Ее номер был позже — после клоунов, гоготавших через носы из папье–маше, и после наездников — сплошное свистенье лошадиных грив, пружинистые движенья гибких тел, вонзающихся в воздух, точно кавказские кинжалы.

Потом на арене устанавливали большую железную клетку. Отворялась дверца, и, провожаемые щелканьем бича — режущим уши звуком, — туда тяжелой поступью входили львы. Они оборачивались, рычали — щелканье бича раздражало их — и ложились на устланный красным плюшем пол.

Вслед за ними появлялась пума. Ноги ее гнулись, как резиновые, туловище тоже было гуттаперчевым и подрагивало от неведомых, пробегавших по нему токов. Какая–то тайная угроза была в этом вытянутом теле, каждое движение выражало готовность к прыжку. Пума обходила всю клетку, спина у нее блестела, и преломляясь при каждом шаге зверя, этот блеск напоминал сверканье молнии.

Снова щелкал хлыст дрессировщика. Львы послушно подвигались, а пума неохотно ложилась на пол, подобрав алчные лапы под пульсирующее брюхо.

И тогда в клетку входила Седефина. Крохотная, бледная, стояла она рядом с дрессировщиком, ее щека едва достигала его изогнутых, как винт самолета, галифе — потом, шагнув вперед, опускалась на четвереньки, как делают дети, когда играют в чехарду.

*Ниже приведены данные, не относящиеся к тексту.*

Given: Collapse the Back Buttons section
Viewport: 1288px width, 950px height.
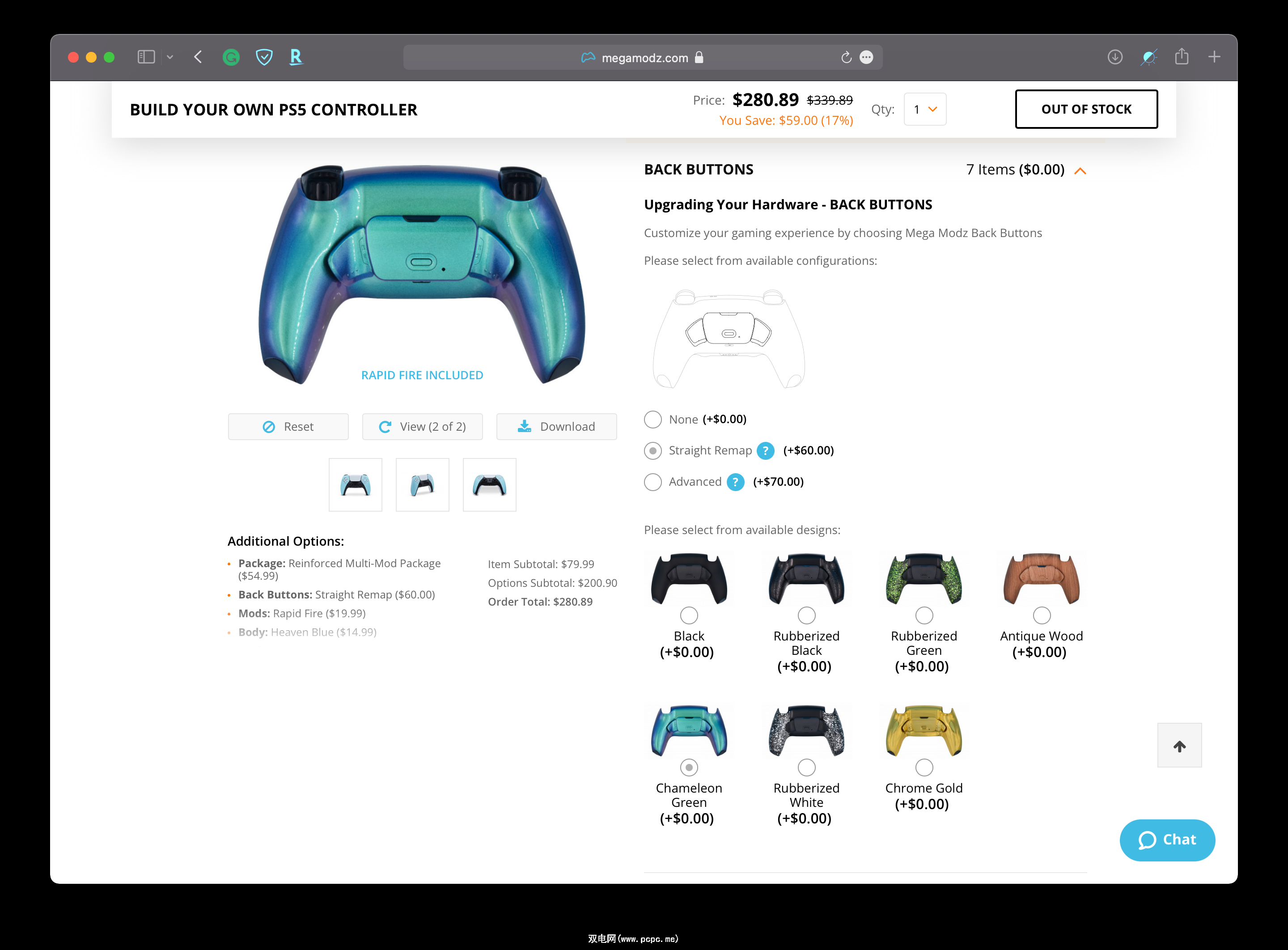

«Алле–гоп!» — цедил дрессировщик сквозь плотно сжатые зубы с золотыми коронками, и первый лев, переложив на задние лапы всю тяжесть желтовато–серого туловища с нервно шевелящимися ребрами, рыча перелетал через смешное, топорчившееся платьице Седефины.

Второй лев без особой охоты повторял маневр своего собрата.

Пума лежала в углу клетки, смотрела, как помощники дрессировщика уводят львов, и готовилась к своему прыжку.

Упершись руками в красный плюш, Седефина со страхом следила за ней. Львов бедняжка не боялась, хотя те могли вдавить ее в пол одним взмахом лапы, шершавой, как пески Сахары. В их прыжке было какое–то величие, благородство. Ей даже казалось, что они жалеют ее. Прыжок пумы был хищным. Она была похожа на гигантскую черную головню, которая, прикоснувшись к человеку, может вдруг вспыхнуть. Два пронзающих огонька — глаза зворя — тлели в этой головне, и после того, как пума со–вершала свой прыжок, Седефина еще долго не могла перевести дух, хотя пуму уже уводили из клетки, и маленькая партнерша дрессировщика, к которой со всех сторон летели восхищенные возгласы, чувствовала у себя на груди лишь ее по–змеиному гибкую тень.

Отчего так восторженно вопила публика? Отчего вознаграждала ее такой любовью? Не оттого ли, что бедняжка в ожидании страшного прыжка умирала со страху?